EXERCISE GOAL>
Please reproduce exactly the line that contains "Given: Open Rule" and every line after it through the end of the records below, adding nothing else.

[Stored data]
↓↓↓

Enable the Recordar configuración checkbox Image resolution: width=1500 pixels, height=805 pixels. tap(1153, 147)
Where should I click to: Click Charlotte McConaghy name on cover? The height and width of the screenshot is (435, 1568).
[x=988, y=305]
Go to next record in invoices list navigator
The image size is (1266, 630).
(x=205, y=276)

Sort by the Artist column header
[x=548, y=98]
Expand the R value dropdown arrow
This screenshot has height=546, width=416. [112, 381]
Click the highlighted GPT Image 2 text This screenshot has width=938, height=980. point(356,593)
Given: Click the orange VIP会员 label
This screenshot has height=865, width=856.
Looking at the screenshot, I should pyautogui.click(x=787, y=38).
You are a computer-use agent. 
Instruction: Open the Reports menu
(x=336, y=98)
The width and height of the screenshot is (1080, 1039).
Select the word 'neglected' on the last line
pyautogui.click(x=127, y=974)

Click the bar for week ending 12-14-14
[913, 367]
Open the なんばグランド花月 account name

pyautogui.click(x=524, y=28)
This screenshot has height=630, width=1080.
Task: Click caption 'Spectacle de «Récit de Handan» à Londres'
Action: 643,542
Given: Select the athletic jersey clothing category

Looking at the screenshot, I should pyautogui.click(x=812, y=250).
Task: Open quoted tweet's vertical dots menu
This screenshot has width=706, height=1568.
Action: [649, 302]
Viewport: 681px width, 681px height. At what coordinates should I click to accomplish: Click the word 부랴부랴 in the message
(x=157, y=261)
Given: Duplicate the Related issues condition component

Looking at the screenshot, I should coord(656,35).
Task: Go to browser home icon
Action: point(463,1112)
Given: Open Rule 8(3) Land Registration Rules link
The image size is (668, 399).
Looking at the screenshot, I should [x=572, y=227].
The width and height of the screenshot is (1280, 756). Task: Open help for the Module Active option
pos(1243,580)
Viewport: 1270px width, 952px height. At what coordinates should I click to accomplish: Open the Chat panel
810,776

↑↑↑

WRITTEN SOLUTION>
Given: Open Rule 8(3) Land Registration Rules link
The image size is (668, 399).
Looking at the screenshot, I should [x=572, y=227].
The width and height of the screenshot is (1280, 756). Task: Open help for the Module Active option
pos(1243,580)
Viewport: 1270px width, 952px height. At what coordinates should I click to accomplish: Open the Chat panel
810,776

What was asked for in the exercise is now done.